Dan apapun alasannya, hubungannya ke pengunduran waktu. Aku hanya bisa menunggu sambil selayaknya membantu melancarkan segala proses sesuai kemampuanku. Hanya keikhlasanku yang bisa membuatku tahan menunggu waktu yang tepat dengan menjauhkan diri dari keramaian kota, rutinitas keseharianku, keluarga dan teman-teman. Makan minum seadanya, berhujan-hujanan dan tidur di dalam pendopo berlantai papan kayu beralaskan tikar anyamanpun kujalani berminggu-minggu.
Aku dan kedua temanku juga silih berganti mengalami gangguan kesehatan sebagai bagian dari proses adaptasi kami dengan kondisi di sekitar kami. Tapi tak mengapa. Kami bertiga toch sudah siaga dari awal sejak kami memutuskan untuk menggarap proyek ini. Hanya saja kami tak pernah menduga bahwa akhirnya laju perjalanan perjuangan kami harus terhambat oleh hujan yang sudah seminggu terakhir ini turun tiap hari.
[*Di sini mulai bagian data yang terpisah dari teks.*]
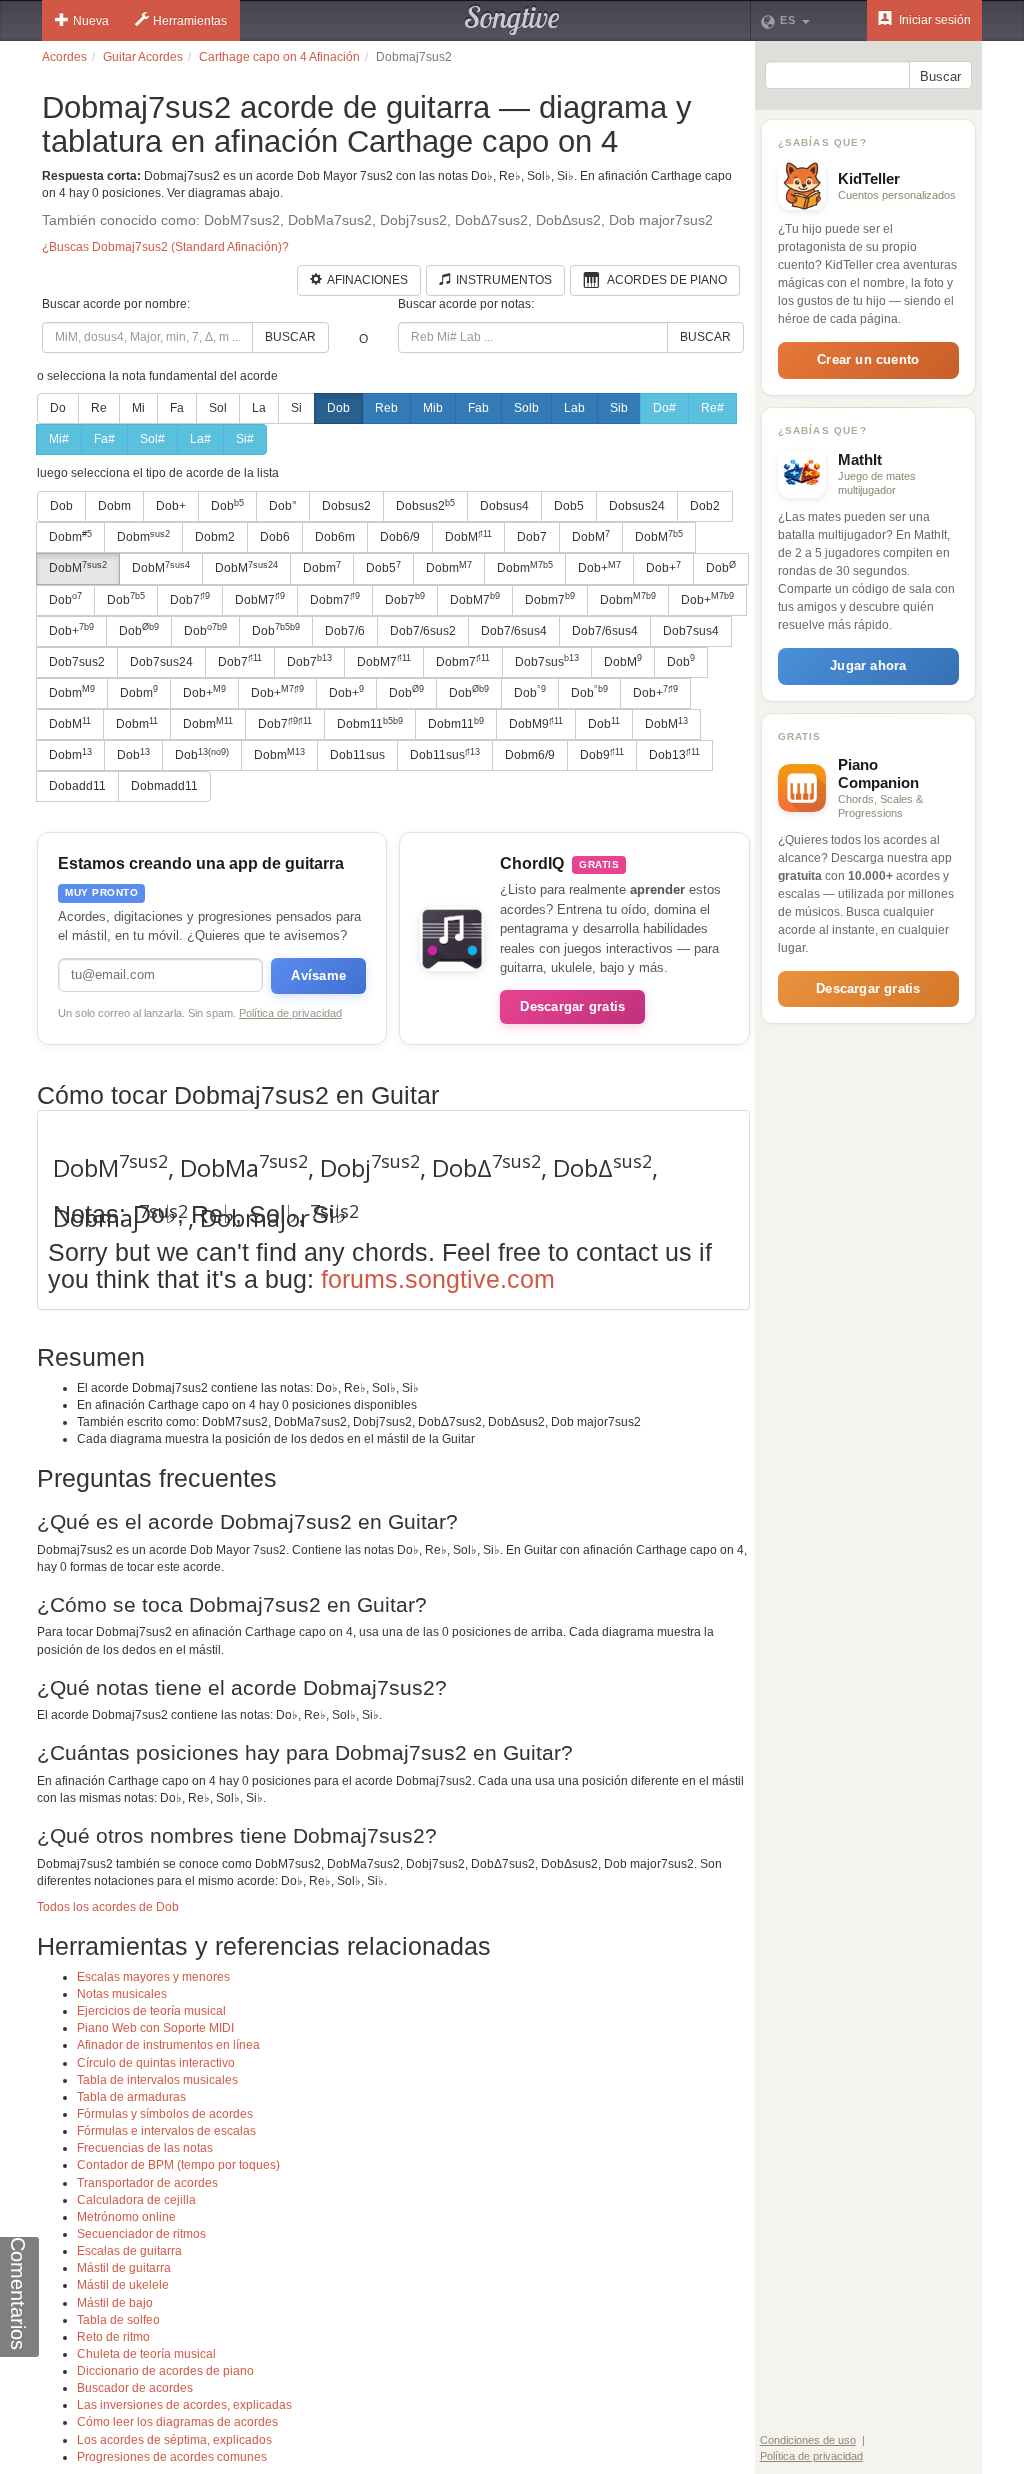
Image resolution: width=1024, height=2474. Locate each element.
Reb (386, 408)
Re (99, 408)
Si (296, 408)
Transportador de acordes (147, 2183)
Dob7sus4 (691, 631)
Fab (478, 408)
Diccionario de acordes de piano (165, 2371)
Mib (433, 408)
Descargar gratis (572, 1006)
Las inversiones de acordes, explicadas (184, 2405)
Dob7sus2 (77, 662)
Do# (664, 408)
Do (58, 408)
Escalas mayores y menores (153, 1977)
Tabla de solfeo (118, 2320)
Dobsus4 (504, 506)
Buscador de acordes (135, 2388)
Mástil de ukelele (123, 2285)
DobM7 (260, 599)
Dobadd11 (77, 786)
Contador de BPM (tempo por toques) (178, 2165)
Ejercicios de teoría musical (151, 2011)
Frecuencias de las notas (145, 2148)
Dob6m (335, 537)
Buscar (290, 337)
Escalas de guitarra (129, 2251)
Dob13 (674, 755)
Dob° (283, 506)
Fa (177, 408)
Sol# (152, 439)
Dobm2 (215, 537)
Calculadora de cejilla (136, 2200)
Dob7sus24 (161, 662)
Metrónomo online (126, 2217)
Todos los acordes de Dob (108, 1907)
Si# (245, 439)
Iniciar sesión (933, 20)
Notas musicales (122, 1994)
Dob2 (705, 506)
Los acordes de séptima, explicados (174, 2440)
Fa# (104, 439)
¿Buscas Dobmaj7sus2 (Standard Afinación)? (165, 247)
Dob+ (171, 506)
Pasalnya, untuk melanjutkan penggarapan proyek yang hampir mencapai akhir ini dibutuhkan cuaca yang cerah ceria cetar membahana...barang dua hari saja.
Konon menurut para dukun BMKG, ada empat hari yang diramalkan akan tak berhujan di minggu mendatang. Lepas dari kemungkinan adanya Human Error, sekali lagi kami harus bersabar menunggu kembalinya matahari bersinar sepanjang hari yang in shaa Allah identik dengan kembali bersinarnya masa depan kami bertiga. Bismillah...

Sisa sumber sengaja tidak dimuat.